Records for the exercise:
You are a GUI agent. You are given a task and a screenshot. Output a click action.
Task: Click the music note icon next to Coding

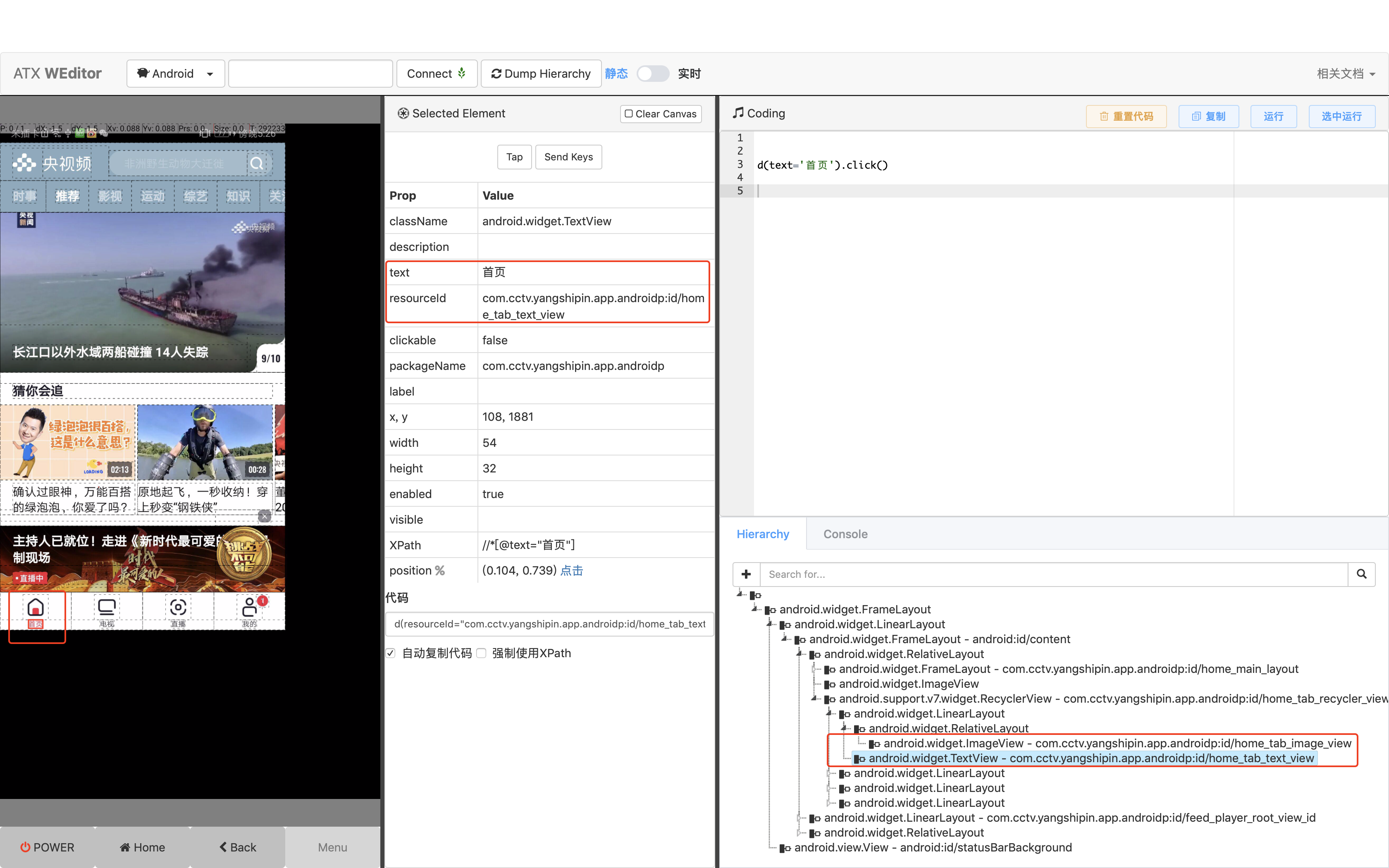pos(739,112)
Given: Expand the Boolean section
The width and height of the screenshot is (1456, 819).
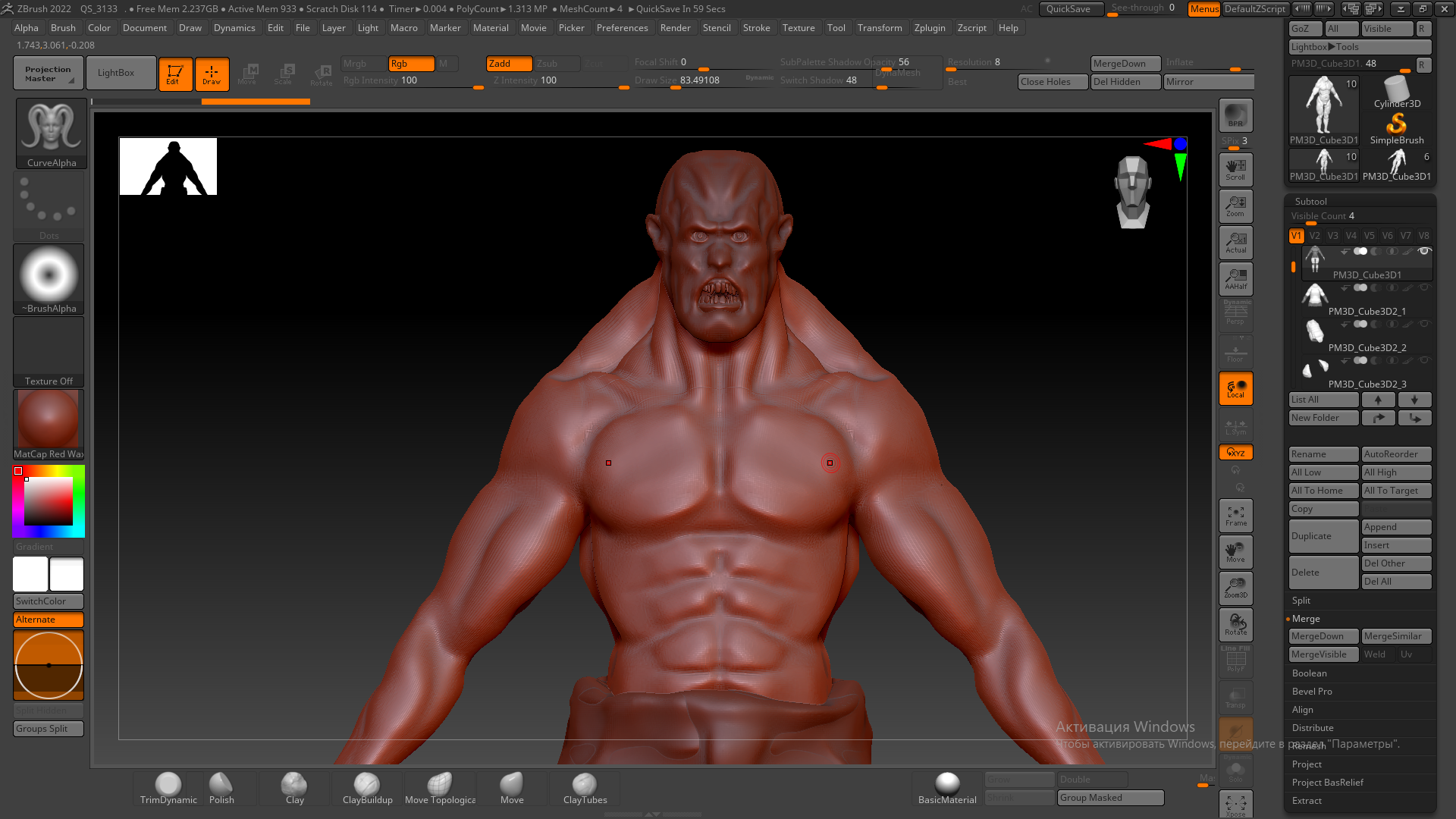Looking at the screenshot, I should click(x=1309, y=673).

What this task involves: Output the data above in full. Skip every picture.

Result:
You are a GUI agent. You are given a task and a screenshot. Output a click action.
Task: Click the music note icon next to Coding

pos(739,112)
Given: Expand the Boolean section
The width and height of the screenshot is (1456, 819).
Looking at the screenshot, I should click(x=1309, y=673).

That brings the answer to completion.